Tennessee Williams’ has always been a playwright that I find easier to admire than to enjoy. His heady blend of American naturalism and fevered southern gothic melodrama sounds such an appealing combination that it is hard to pin down why I find his work such a struggle. Yet time after time after time, be it Baby Doll, Night of the Iguana, Suddenly, Last Summer, Sweet Bird of Youth and, yes, even you, Streetcar (with or without Brando) guaranteed I will find my brain slowly turning to molasses as sure as if I was right there in the evening heat of the Mississippi Delta.
However the Canal Café Theatre’s production of The Fat Man’s Wife, previously unstaged in the UK and never seen anywhere before 2004, perhaps provides a clue to my troubles; length. Many of Williams’ plays are just too long.

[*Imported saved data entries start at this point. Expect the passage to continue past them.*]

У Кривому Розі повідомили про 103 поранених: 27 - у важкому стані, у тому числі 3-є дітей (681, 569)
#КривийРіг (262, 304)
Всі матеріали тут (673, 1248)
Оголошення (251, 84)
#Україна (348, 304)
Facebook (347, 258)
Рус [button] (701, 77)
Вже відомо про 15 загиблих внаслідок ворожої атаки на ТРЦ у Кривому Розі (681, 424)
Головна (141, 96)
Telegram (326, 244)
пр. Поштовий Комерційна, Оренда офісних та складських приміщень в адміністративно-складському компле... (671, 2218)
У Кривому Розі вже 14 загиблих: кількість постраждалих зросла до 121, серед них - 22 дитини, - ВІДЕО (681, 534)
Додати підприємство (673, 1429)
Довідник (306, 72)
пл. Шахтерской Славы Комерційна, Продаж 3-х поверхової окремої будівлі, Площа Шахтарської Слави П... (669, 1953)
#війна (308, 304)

The Fat Man’s Wife, although far from a classic, comes in at a trim fifty-five minutes and could be nearer fifty if some of the pauses in this generally solid production were not quite so pregnant.
The shorter running time see Williams present something more akin to a light mood piece than the cloying richness of his more baroque work, whilst the metropolitan setting with its urbane characters means everything stays just about the north side of the Mason-Dixon line and avoids falling into Williams’ favourite Southern state: grotesque.

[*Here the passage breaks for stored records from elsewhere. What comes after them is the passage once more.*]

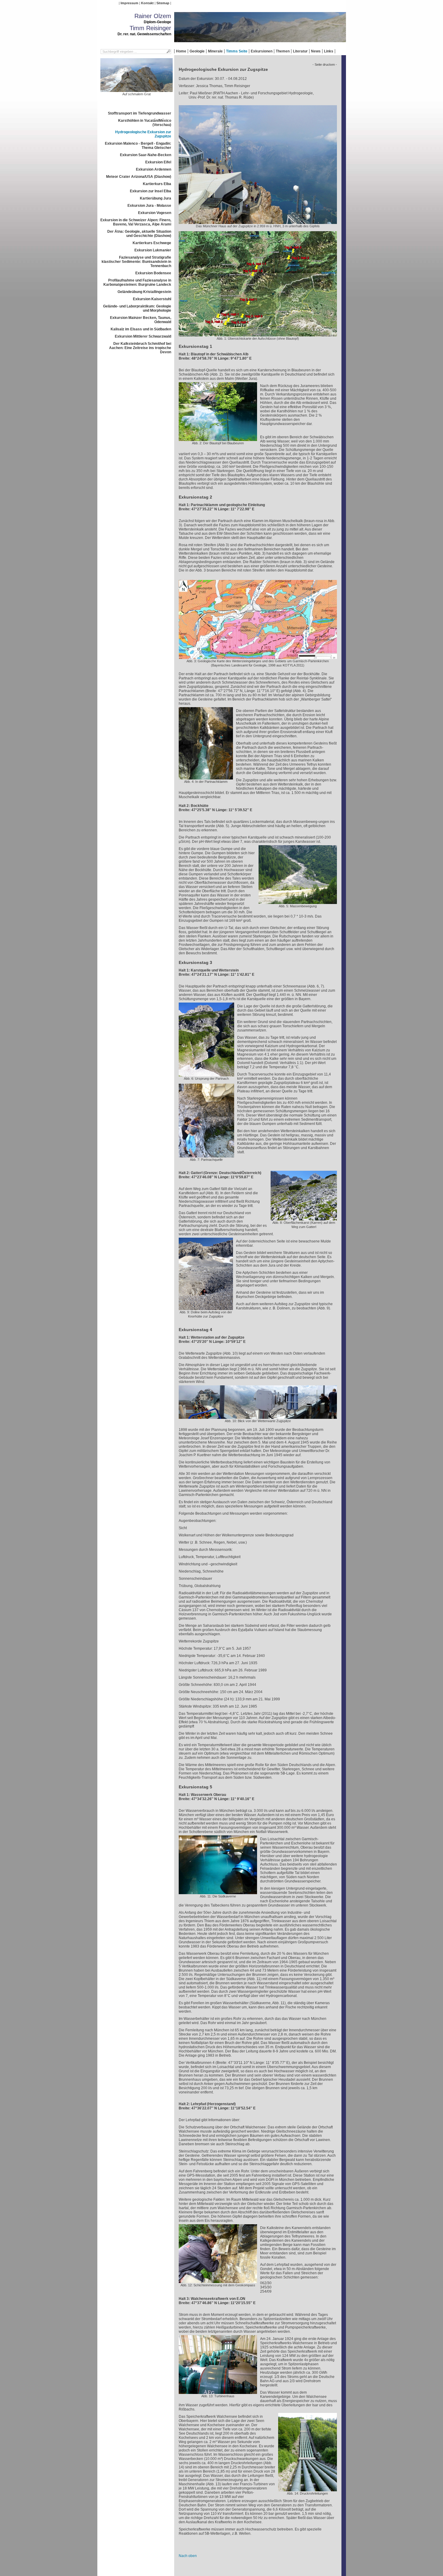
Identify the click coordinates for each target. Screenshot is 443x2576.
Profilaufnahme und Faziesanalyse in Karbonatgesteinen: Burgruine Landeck (137, 282)
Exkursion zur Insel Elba (150, 191)
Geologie (197, 51)
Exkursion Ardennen (153, 169)
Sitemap (162, 3)
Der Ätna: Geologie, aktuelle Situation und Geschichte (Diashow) (139, 233)
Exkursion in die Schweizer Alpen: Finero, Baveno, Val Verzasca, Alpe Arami (135, 222)
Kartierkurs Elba (157, 184)
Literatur (300, 51)
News (316, 51)
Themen (283, 51)
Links (328, 51)
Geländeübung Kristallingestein (144, 292)
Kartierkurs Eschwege (152, 243)
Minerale (215, 51)
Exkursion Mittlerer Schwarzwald (143, 336)
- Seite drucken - (325, 64)
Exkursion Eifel (158, 162)
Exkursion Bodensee (153, 273)
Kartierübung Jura (155, 198)
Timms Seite (236, 51)
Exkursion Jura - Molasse (149, 205)
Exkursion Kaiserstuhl (152, 299)
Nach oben (188, 2556)
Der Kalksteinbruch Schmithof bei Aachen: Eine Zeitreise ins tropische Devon (140, 348)
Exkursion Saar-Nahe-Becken (145, 155)
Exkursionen (261, 51)
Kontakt (147, 3)
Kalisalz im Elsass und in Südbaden (141, 329)
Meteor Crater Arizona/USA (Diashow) (138, 177)
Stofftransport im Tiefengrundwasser (139, 113)
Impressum (129, 3)
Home (181, 51)
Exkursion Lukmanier (152, 250)
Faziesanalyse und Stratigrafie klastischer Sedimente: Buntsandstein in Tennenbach (136, 261)
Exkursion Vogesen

The sense of Williams’ work being closer to an examination of mood than a fully developed play suits an evening that is not dissimilar to seeing a seasoned jazz trio perform some improvisations on a Sunday afternoon; you realise that whilst the surface of The Fat Man’s Wife is fresh and new, underneath there is the emergence of motifs that will repeat again and again through his work or an idea will spark and you can see how later it will be bent and refracted in a new way to power a later, more mature drama. This recycling of themes and ideas in later works is hardly something limited to Williams but rarely can it be seen so clearly.
There is the older female character flirting with the idea of a relationship with a younger man, the fear of age and growing old alone is present, the gap between the optimism of youth and the realism of age and the tear between the grim truth of reality and unobtainable fantasy; these are all ideas that even at this early stage Williams was clearly playing around with and would later return to and develop into his best known work.

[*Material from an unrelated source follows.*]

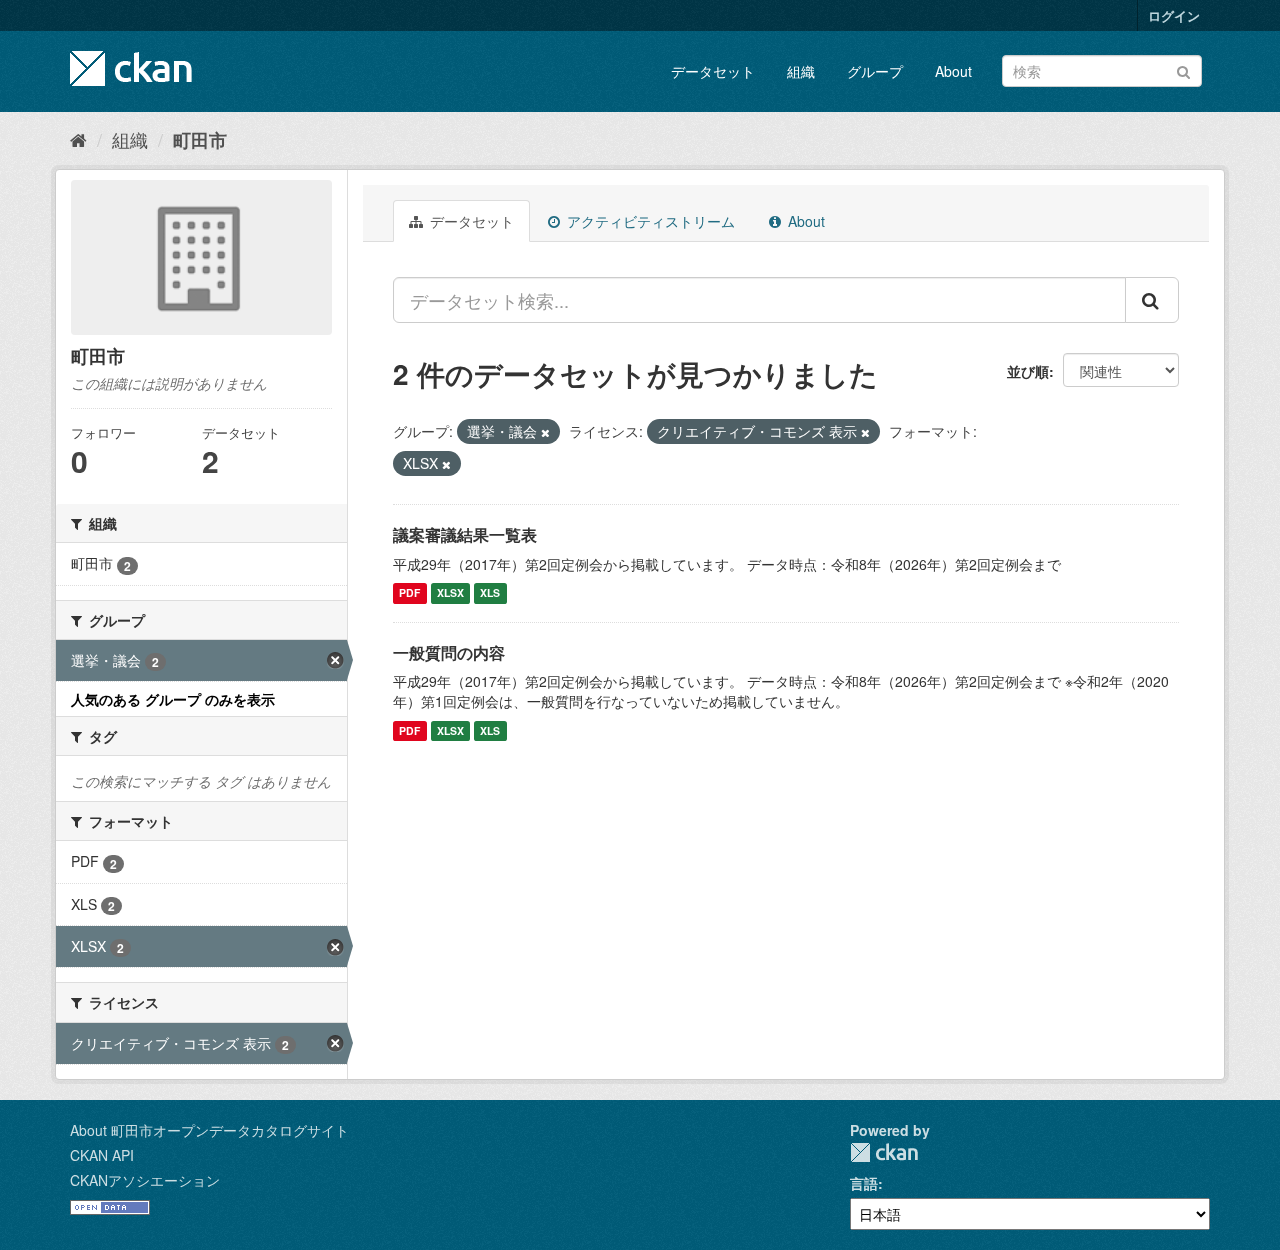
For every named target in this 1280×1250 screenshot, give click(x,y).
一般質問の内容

The Fat Man’s Wife is supported by a cast who work exceptionally hard in a very limited space. The action takes place with audience on both sides and at times it can be a squeeze to frame the drama. On occasion these unfortunate limitations do overcome the production with a criticism being that the odd meaningful glance (and Williams does love a meaningful glance) is rather lost to half the audience, as we find we must intuit something meaningful from the back of an actor’s head.
However, led by Emma Taylor as Vera Cartwright, the cast perform with spirit and capture the essence of their characters. Taylor conveys something of the glassiness of Kristen Scott Thomas in her performance, a brittleness that hinted at person whose intellect means they must bear the realisation of their hopelessness of their situation in live and a sad understanding of the futility of misplaced hope.
Richard Stephenson Winter as her husband, Joe Cartwright, could easily have fallen into the trap of a one-note performance but has an impressive depth in performance. A large presence, he also brings a physicality that gives the impression of a man shrinking before our eyes and one can sense that behind the burly cocksure attitude was someone who knew quite well how other people saw him.
So there is a lot to recommend in The Fat Man’s Wife; for Tennessee Williams devotees it is essential viewing and for those who want a taste of the man without risking indigestion it works as an interesting amuse-bouche. The Canal Café Theatre have pulled off quite a coup in securing the premiere of a work by one of the 20th century’s major playwrights (even one in a minor key) and it would be churlish not to wish them luck for the rest of the run.